Rediscovering Arakawa

A whole generation of artists and art has been largely deprived of the intensely complex but wildly influential work of the Japanese-born artist Arakawa, who forged prescient and crucial links between Dadaism, abstract art, Minimalism, conceptual art, Pop art, and more. As a result, Arakawa’s work has an almost revelatory quality now, refreshingly apparent in Gagosian West 24th Street’s show of six seldom-seen paintings from the 1960s and 1970s. Text by David Colman.

Arakawa, Texture of Time, 1977, acrylic, pencil, art marker on canvas, 69 × 103 ½ inches, framed (175.3 × 262.9 cm)

Arakawa, Texture of Time, 1977, acrylic, pencil, art marker on canvas, 69 × 103 ½ inches, framed (175.3 × 262.9 cm)

Today’s golden age of rediscovery has truly embraced the spirit of the hunt, poring into art history books and poking into attics to resurrect and restore critical attention and acclaim to many unjustly neglected artists’ oeuvres and legacies. So it’s natural that one could assume a similar story line behind the career of the expansive and cerebral Japanese-American painter Arakawa.

But, as befits his always-surprising career, the story of Arakawa is no simple rediscovery of a neglected talent. In the first place, painting didn’t leave him—he left painting. Around 1990, Arakawa decided to shift his focus away from his art-making practice to work with his wife and longtime collaborator Madeline Gins on theoretical architecture projects. In the second place, this second act was like a second show all its own, producing ambitious, colorful, and mind-bending buildings like the Bioscleave House (aka Life Expanding Villa) they completed in East Hampton, NY, a decade ago (with a sculptural “floor” as uneven as an Alpine hike). Designed to rejuvenate the sensory system and reverse the aging process, this and other housing projects broke through many boundaries: not just of art, but architecture, philosophy, phenomenology, biology, domesticity, cognitive theory, and probably a dozen other realms still to be named.
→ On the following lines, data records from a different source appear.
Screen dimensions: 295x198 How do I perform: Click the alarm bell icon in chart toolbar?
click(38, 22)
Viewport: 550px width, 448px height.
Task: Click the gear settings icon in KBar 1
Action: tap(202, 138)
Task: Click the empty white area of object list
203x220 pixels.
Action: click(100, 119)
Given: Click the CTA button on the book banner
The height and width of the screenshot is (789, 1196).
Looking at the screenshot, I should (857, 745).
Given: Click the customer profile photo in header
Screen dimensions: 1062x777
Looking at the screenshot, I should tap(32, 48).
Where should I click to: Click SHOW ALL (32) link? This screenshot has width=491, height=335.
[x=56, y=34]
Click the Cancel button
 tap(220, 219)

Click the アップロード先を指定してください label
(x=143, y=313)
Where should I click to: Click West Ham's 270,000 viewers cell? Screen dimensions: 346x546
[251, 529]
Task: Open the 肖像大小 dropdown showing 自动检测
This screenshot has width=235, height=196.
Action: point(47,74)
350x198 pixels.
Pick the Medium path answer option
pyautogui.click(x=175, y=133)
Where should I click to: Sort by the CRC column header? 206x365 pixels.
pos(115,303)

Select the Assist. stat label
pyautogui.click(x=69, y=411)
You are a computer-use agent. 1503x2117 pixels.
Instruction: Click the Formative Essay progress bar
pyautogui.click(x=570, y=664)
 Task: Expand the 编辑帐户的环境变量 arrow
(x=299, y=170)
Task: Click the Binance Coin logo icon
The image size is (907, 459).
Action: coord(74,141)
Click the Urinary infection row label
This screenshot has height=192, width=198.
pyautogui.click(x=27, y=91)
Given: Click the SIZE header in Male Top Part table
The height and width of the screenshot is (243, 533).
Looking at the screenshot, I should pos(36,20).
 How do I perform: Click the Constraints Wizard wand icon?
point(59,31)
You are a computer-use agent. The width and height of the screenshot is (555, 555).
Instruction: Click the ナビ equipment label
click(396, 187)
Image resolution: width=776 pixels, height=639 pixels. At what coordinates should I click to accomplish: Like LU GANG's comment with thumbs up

But to view the works in Arakawa: Six Paintings is to reconsider his overlooked legacy from its 1960s beginnings rather than its culmination. This is not an artist who forsook art for architecture, but an artist who reveled in accommodating, exploring, and reconciling the half-dozen or more art movements that were variously vying for supremacy in the ’60s and ’70s (and yet never epitomizing a single one). While only comprising six works, the show makes clear what an incredible hub of aesthetic and philosophical ideas Arakawa managed to represent in his painting, from the superficial visual elements to the abstruse theoretical concepts. From the Neo-Dada school, there are Rauschenberg-ian images and a sketchy, Twombly-esque aesthetic of ephemerality. There are the stenciled numbers and letters—present in Jasper Johns’s work as well as in proto-Pop artists like Larry Rivers and Robert Indiana. His work also dovetails neatly with the text-driven practices of conceptual artists like Joseph Kosuth and Lawrence Weiner (not to mention his fellow Japanese conceptualist Yoko Ono). And from Marcel Duchamp—an early champion soon after Arakawa arrived in New York from his native Japan in 1961—the painter absorbed provocative relational ideas about the essential nature of art as something experienced by a viewer.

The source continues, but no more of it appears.